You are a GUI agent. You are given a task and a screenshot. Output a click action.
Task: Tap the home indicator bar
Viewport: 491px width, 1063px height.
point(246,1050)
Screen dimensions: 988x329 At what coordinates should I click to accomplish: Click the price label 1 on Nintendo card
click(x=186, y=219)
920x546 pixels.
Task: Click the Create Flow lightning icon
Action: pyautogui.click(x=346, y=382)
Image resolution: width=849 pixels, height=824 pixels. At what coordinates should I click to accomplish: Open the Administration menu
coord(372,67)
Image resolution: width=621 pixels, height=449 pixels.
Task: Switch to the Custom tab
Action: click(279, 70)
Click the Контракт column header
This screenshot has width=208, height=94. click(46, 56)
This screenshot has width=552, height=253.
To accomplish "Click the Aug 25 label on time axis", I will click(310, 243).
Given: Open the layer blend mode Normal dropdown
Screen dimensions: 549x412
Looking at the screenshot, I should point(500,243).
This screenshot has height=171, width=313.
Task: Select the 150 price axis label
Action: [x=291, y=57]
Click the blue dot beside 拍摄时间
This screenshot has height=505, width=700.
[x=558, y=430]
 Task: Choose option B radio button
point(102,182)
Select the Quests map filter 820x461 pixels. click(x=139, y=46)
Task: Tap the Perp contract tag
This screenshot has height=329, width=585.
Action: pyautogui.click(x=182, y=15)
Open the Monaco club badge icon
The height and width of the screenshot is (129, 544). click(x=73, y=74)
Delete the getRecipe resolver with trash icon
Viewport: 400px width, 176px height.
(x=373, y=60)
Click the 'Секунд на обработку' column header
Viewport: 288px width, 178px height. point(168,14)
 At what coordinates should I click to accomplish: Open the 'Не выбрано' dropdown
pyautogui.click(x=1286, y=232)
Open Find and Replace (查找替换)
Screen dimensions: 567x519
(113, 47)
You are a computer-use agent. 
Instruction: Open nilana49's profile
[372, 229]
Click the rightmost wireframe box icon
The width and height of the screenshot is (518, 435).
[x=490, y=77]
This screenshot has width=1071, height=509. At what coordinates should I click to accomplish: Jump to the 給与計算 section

● ● ● ●

Brief:
From the material above, pull out every line that contains the word "Select", matching case exactly.

Reply:
Task: Select the 150 price axis label
Select the Quests map filter 820x461 pixels. click(x=139, y=46)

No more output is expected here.